The goal of Ros’ team is to solve one of the main challenges of the EuXFEL based on its unique pulse train structure: The X-ray shots (destroying any solid material) come in 10 pulse trains per second with several thousand X-ray shots in one of the trains. Within each train these shots are only 1 millionth of a second apart. The means of delivering tiny crystals super-fast to the X-ray beam, so that each of the X-ray shots hits a fresh crystal without the requirement of using huge amounts of the precious crystals is a major challenge.
Professor Ros has developed a novel microfluidic system that was tested and implemented for the first time at the beamline allowing researchers to deliver droplets of biomolecule crystals within an oil phase and thereby inject the crystals in the aqueous phase only when the fast X-ray laser fires its pulse trains. The protein chosen for this study was the enzyme 3-deoxy-D-manno-octulosonate 8-phosphate synthase (KDO8PS), which is a potential antibiotic target.
Being one of the first three user-teams at the newly opened EuXFEL came with plenty of challenges, but the ASU team was up to the task! They successfully generated the tiny aqueous protein crystal droplets in an oil phase, injected them creating a fast jet and saw the first images from the diffraction of the enzyme crystals. The data obtained are currently being evaluated and preparations for publishing the results are under way.

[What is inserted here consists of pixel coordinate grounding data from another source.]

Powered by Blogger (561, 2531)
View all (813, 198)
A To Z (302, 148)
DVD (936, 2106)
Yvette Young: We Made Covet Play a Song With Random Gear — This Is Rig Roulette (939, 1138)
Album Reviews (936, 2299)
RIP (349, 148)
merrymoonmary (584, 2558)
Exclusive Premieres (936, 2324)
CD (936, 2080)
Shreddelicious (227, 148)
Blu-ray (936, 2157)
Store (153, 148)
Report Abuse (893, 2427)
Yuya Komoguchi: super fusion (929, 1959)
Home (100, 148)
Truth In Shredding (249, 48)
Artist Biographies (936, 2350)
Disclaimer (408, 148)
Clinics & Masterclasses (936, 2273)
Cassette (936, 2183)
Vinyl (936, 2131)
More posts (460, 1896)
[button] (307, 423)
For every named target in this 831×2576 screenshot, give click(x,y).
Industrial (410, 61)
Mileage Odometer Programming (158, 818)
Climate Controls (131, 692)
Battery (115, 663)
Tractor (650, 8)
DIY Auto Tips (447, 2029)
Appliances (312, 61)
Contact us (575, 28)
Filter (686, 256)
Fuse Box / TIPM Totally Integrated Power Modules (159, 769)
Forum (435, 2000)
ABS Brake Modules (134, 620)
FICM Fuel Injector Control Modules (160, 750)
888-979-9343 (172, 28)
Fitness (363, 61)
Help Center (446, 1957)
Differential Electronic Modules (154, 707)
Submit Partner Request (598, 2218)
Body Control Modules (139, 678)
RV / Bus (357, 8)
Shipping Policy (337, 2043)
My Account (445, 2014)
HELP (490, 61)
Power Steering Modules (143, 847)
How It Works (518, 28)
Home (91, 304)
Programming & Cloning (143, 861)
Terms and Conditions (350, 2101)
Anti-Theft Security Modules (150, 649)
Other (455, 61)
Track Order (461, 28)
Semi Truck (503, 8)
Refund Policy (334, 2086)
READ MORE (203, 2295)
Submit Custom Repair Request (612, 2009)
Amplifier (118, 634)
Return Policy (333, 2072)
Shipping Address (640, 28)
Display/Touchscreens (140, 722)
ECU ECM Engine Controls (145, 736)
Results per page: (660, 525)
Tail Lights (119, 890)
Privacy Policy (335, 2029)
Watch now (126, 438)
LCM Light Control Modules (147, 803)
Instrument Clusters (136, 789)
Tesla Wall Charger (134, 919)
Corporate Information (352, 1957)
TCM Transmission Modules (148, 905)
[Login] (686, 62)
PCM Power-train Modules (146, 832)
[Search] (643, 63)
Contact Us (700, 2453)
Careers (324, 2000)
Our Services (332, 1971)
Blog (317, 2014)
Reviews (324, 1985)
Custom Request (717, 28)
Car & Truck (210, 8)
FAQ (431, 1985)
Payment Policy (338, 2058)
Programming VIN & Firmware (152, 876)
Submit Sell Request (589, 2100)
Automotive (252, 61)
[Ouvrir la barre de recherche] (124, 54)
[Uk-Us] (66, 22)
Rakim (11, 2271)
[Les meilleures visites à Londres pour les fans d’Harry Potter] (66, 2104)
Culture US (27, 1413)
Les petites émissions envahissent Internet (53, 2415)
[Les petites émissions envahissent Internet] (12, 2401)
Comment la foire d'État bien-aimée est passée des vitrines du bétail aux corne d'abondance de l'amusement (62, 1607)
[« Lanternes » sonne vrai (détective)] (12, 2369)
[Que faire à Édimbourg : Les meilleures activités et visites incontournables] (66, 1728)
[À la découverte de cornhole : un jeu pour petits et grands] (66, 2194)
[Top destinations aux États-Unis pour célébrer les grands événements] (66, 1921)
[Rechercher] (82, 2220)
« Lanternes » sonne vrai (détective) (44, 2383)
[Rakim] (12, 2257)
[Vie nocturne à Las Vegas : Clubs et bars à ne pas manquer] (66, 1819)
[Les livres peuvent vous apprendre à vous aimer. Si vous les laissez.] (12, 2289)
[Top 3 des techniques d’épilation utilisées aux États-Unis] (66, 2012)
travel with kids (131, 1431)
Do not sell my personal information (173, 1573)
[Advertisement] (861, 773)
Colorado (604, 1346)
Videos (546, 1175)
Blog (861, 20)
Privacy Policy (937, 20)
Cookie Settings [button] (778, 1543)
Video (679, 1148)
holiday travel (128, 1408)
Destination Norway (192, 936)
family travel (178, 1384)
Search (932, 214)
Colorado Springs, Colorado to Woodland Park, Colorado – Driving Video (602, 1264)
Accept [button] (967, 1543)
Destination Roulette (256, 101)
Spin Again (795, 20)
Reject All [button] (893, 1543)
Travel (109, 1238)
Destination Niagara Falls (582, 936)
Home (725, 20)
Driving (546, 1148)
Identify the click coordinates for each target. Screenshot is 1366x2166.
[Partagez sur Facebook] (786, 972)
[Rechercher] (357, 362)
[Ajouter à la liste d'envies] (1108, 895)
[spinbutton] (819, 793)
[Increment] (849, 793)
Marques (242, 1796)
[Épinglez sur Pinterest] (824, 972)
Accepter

The ASU team members who participated during the beam time on site in Hamburg included Austin Echelmeier, Jorvani Cruz-Villarreal, Ana Egatz-Gomez, Gerrit Brehm, Jesse Coe, Jose Meza Aguilar, Nadia Zatsepin, Petra Fromme, Richard Kirian, and Alexandra Ros. Stella Lisova, Sebastian Quintana, Uwe Weierstall and John Spence participated remotely. The experiment was supported by the Sample Environment group at the EuXFEL, the beam line scientists at the EuXFEL, and Professor Henry Chapman’s team at DESY, Germany. The project is financially supported by the NSF BioXFEL Science and Technology Center, the Biodesign Center for Applied Structural Discovery as well as a grant from NIH.